Understanding the history of cinematography and the way that cinematography has developed is a key part of understanding the grammar of film language and being able to use it in your own work. It is not, as many people assume, a simple linear history: things used to be simple and now they are more complex (and, by implication, better).
This week we want you to work in groups to explore a specific film movement from the history of cinema. Once you have researched the movement, we want you to create a one-minute piece of drama that uses the cinematic conventions of that movement. At the screening next week, we will get each group to present their research findings and their piece for the rest of the group to critique.
This week’s Obstructions:
This will use the skills and techniques of cinematography that your researched and applied in the previous two tasks: the long portrait and the sense of place and space.

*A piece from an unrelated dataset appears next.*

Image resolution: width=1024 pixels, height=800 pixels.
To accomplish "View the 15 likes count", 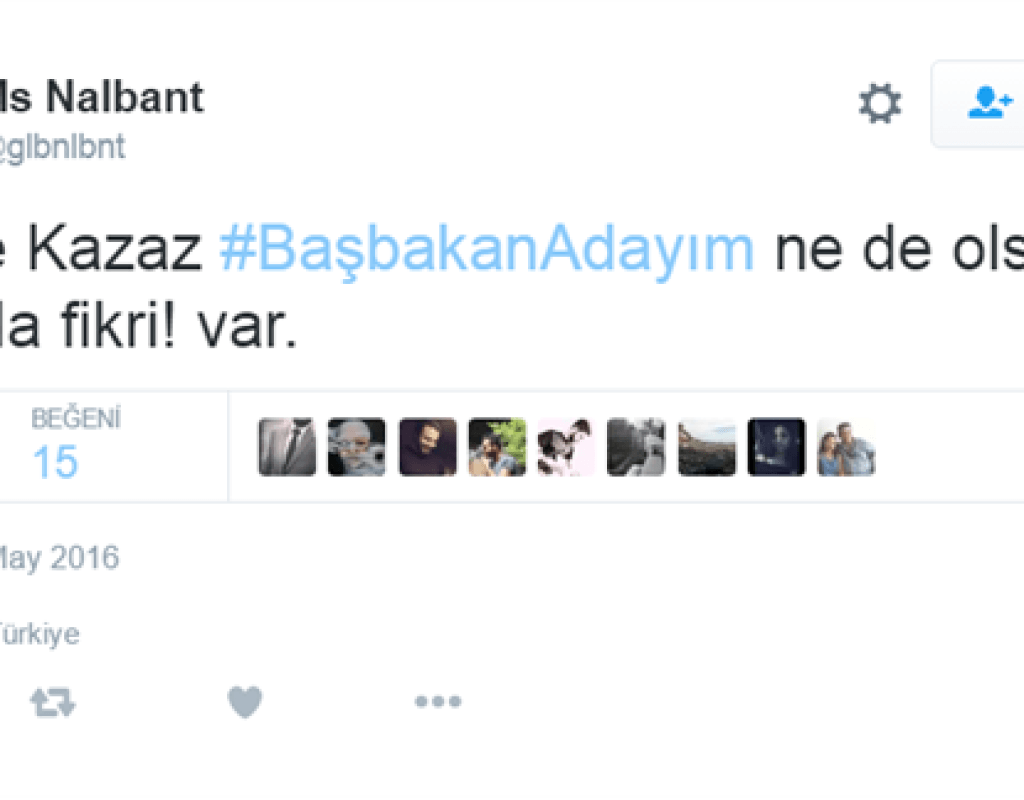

- Choose dialogue scene from a well-known film. Two examples:
- You must re-imagine the scene using the conventions, both visual and aural, of the film movement that you have been given in class. The piece cannot be a spoof: it must be an affectionate exploration of the movement
Uploading your work When you are finished upload it to Vimeo and add it to the Cine Collective Vimeo page by midnight on Sunday 20th October. We will be feeding back on them during next week’s session.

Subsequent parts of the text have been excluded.